- Born: August 16, 1902 Alma, Michigan, U.S.
- Died: February 19, 1983 (aged 80) Newtown, Pennsylvania, U.S.
- Education: College of Wooster (BS) Cornell University (PhD)
- Scientific career
- Fields: Demography
- Workplaces: Office of Population Research
- Thesis: An interpretation of the vital statistics of Cattaraugus County for the years 1916-1924 (1927)
- Doctoral advisor: Walter Francis Willcox
- Doctoral students: Ansley J. Coale

= Frank W. Notestein =

Frank Wallace Notestein (August 16, 1902 - February 19, 1983) was an American demographer who contributed significantly to the development of the science. He was the founding director of the Office of Population Research at Princeton University, and later president of the Population Council. He was the first director-consultant of the Population Division of the United Nations from 1947–1948.

== Education and career ==
Notestein attended three different colleges.
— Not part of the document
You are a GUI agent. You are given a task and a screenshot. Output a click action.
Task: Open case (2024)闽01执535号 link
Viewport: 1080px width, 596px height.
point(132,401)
Notestein spent his first year of college as a freshman at Alma College but later transferred to College of Wooster in 1923 and received a Bachelor of Science in economics. He then attended graduate school at Cornell University and later received a PhD in social statistics in 1927. Notestein completed his graduation thesis and set off to Europe where he studied occupational mortality for a year. Notestein was immediately offered a research associate position at Milbank Memorial Fund. He started in 1928, and while he was in the position, Notestein provided better understanding of declining fertility rate and mortality rate in the late nineteenth century and early twentieth century.

== Contributions to demography ==
Frank W. Notestein in 1945 provided labels for the types of growth patterns of the demographic transition that was found by Warren Thompson sixteen years earlier. With his modern thinking about population, Notestein introduced a program of research and graduate training at American University, as well as creating leadership in scholarship, the formation of policy, and technical assistance in matters relating to populations.

For his contributions, Notestein was elected to the American Philosophical Society in 1945 and the American Academy of Arts and Sciences in 1963.

== Personal life ==
Frank W. Notestein was born in Alma, Michigan on August 16, 1902. In high school, Notestein played football and served as the captain of the military company. In the summer, Notestein would work at the pickle factory and at a local furniture store as an assistant.

Frank Notestein was engaged to his classmate, Daphne Limbach, in his senior year in college. Four years later, they married. The couple then spent their honeymoon in Europe, where Notestein studied occupational mortality on a Social Science Research Council fellowship.

Notestein retired in 1968 and moved to live in Newtown, Pennsylvania, with his wife. On February 19, 1983, Notestein died from emphysema at the age of 80.

==Selected works==

=== Books===
- "The Future Population of Europe and the Soviet Union: Population Projections, 1940–1970" (1944)
- Journal Article "Some Demographic Aspects of Aging" Frank W. Notestein Vol. 98, No. 1 (Feb. 15, 1954), pp. 38-45
- Notestein, Frank W. (1936) "Class Differences in Fertility." Annals of the American Academy of Political and Social Science 188: 26–36.
- Notestein, Frank W. (1943) "Some Implications of Population Change for Post-War Europe." Proceedings of the American Philosophical Society 87, no. 2 (August): 165–174.
- Notestein, Frank W. (1945). "Population–The Long View," In Food for the World, ed. Theodore W. Schultz. Chicago: University of Chicago Press.
- Notestein, Frank W. (1964). "Population Growth and Economic Development." Colombo. Reprinted in Population and Development Review 9 (1983): 345–360.
- Notestein, Frank W. (1967). "The Population Crisis: Reasons for Hope." Foreign Affairs 46(1): 167–180.
- Notestein, Frank W. (1982). "Demography in the United States: A Partial Account of the Development of the Field." Population and Development Review 8: 651–687.
- Stix, Regine K., and Frank W. Notestein (1940). Controlled Fertility: An Evaluation of Clinic Service.Baltimore: Williams and Wilkins.

===Papers===
- Notestein, Frank W. 1953. "Economic problems of population change", in Proceedings of the Eighth International Conference of Agricultural Economists. London: Oxford University Press, pp. 13–31.